Scott, very helpful and detailed feedback. Is the 128 camera limitation a Windows OS issue or an Exacq application one? Also, one other thing. Is the tuning on VMWare deliver better performance than just running on Ubuntu without virtualization and without any tuning. The reality is most people are not going to spend the time or get the training to tune. To that end, I am curious if the 'built-in' tuning has performance benefits?

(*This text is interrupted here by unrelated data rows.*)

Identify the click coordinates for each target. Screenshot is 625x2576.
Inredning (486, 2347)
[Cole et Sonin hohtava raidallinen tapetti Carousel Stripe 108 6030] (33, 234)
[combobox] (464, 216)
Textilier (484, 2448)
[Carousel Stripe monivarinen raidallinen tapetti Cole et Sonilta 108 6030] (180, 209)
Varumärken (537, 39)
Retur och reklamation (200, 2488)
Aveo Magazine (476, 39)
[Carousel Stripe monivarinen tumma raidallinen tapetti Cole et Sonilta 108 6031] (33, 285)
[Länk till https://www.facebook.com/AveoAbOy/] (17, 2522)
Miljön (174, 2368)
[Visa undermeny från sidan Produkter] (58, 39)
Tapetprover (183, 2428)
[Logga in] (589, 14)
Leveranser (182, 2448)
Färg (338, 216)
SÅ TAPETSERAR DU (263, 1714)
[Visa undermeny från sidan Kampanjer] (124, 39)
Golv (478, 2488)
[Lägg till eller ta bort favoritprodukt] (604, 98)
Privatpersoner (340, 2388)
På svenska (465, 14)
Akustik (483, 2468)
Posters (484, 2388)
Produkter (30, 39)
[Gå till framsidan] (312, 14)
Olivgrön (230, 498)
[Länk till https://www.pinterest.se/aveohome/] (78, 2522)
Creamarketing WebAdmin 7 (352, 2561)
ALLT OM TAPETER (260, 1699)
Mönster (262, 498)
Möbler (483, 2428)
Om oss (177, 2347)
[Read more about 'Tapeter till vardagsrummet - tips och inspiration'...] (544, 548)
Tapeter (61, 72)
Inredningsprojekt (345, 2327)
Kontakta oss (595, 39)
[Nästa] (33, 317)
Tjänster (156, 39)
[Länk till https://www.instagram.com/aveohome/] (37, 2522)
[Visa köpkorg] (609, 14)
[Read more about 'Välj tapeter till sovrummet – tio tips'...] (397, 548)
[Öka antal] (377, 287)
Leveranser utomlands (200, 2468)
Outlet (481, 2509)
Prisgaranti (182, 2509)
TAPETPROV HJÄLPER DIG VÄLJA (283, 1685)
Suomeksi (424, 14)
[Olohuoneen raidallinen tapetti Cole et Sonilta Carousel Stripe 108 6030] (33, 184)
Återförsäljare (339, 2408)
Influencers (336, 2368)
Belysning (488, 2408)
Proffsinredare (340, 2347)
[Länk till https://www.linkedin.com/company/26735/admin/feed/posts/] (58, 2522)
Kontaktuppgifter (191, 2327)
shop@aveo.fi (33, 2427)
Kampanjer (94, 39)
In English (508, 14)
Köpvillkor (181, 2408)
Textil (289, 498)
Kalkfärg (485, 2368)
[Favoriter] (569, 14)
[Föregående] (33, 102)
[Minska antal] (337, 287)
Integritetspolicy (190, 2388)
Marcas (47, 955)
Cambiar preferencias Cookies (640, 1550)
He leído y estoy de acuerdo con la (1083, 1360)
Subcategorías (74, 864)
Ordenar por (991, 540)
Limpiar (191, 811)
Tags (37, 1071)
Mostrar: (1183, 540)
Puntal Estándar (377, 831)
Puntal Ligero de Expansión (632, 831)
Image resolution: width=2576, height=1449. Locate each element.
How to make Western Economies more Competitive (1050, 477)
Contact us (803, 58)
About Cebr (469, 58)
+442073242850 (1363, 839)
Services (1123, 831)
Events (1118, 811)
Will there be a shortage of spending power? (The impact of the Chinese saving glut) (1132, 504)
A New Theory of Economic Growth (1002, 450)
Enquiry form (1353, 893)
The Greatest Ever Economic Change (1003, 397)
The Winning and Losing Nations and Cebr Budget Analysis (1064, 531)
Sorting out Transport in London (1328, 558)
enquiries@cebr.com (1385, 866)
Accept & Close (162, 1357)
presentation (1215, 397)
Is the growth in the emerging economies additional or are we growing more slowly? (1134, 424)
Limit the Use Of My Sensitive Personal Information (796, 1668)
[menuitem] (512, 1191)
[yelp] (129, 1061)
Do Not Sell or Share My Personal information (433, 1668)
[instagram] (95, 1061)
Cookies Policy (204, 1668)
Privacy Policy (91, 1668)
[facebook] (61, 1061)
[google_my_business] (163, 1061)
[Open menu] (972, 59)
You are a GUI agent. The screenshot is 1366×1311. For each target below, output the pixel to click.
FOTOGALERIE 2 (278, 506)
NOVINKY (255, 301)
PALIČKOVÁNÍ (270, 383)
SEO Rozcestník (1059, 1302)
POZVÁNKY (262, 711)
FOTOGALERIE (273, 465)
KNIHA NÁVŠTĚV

* A virtualized appliance is mainly targeted to customers with existing IT managed VMware environments. These customers strongly prefer, or require, utilizing common hardware, software and architectures for ease of maintenance. In regards to channel count,virtualization saves server hardware if video is being written to a networked storage device. We do not support multiple video server services running in the same OS instance, so a physical server is limited to 128 cameras where a virtual server is only hardware limited (512 cameras is a reasonable ceiling, though theoretically it can go much higher). Consolidation is not possible when using local storage because a CPU and OS are required to manage disk I/O. * Sandra doesn't perfectly simulate all VMS operations (create and fill container files, read large files, scan the directory, small random reads/writes to databases), but I think you can ballpark it with the following: 1) Configure Sandra for 90% writes with parameters equal to your existing system (ex: 1GB files in 64K blocks). Set it to 50/50 sequential/non-sequential writes. 2) Configure Sandra for 10% reads, everything same as above. 3) Divide the above number by at least 3, probably 5, to arrive at the usable throughput for the VMS. This divisor compensates for two things: A) Sandra tests on disks with free space, which is far more efficient than the VMS environment of a full drive system with constant file deletion B) The VMS has some random reads/writes (like scanning a file directory) that are less efficient than large reads/writes tested above. * With equal configurations, there is no performance difference between a virtual appliance (made by Exacq) and a virtual machine (custom built by user). The difference is the time to reach parity and support. An experienced VMware administrator may get there with 8 hours of work over the course of a week, but will get there in an hour or two with the appliance. Also, we only support virtualization with our appliance because it removes a ton of variables that cause performance problems and we include necessary support tools. Lastly, VMware has some nice performance monitoring tools that give users a quick visual reference to resource usage or overload. We have some VMware screen shots in appendix C of the exacqVision virtual manual if you're interested: https://exacq.com/auto/specsheet/uploads/exacqVision%20Virtual%20Appliance%20User%20Manual.pdf
I have a couple of questions: - If physical servers are greatly underutilized with Exacq, why do I need to use a virtualized appliance? Can't I just add more cameras to a powerful physical machine. (Note: I recognize the HA benefits but I am looking at just channel capacity alone here). - Good reference to third party disk benchmarking programs. Is there any specific setting or type of test to use with Sandra SiSoftware – Windows, GPGPU, Android, iOS analysers, diagnostic and benchmarking apps How applicable are the results to video streaming? - Why an Exacq virtulized appliance vs. just running a Ubuntu VM and loading Exacq on? Outside of the modest time savings in setup, any specific performance or reliability benefits?